Start Records
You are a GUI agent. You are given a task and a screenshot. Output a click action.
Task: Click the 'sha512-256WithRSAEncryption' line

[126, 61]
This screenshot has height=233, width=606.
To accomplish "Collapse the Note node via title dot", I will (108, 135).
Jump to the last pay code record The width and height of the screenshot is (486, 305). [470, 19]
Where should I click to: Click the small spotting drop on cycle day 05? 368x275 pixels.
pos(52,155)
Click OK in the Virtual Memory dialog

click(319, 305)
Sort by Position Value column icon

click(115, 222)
End Records
> **What you need to do**:
Which lines of the data above contain the string "height"? Select each one and copy it out.

> **Finished exercise**:
This screenshot has height=233, width=606.
Jump to the last pay code record The width and height of the screenshot is (486, 305). [470, 19]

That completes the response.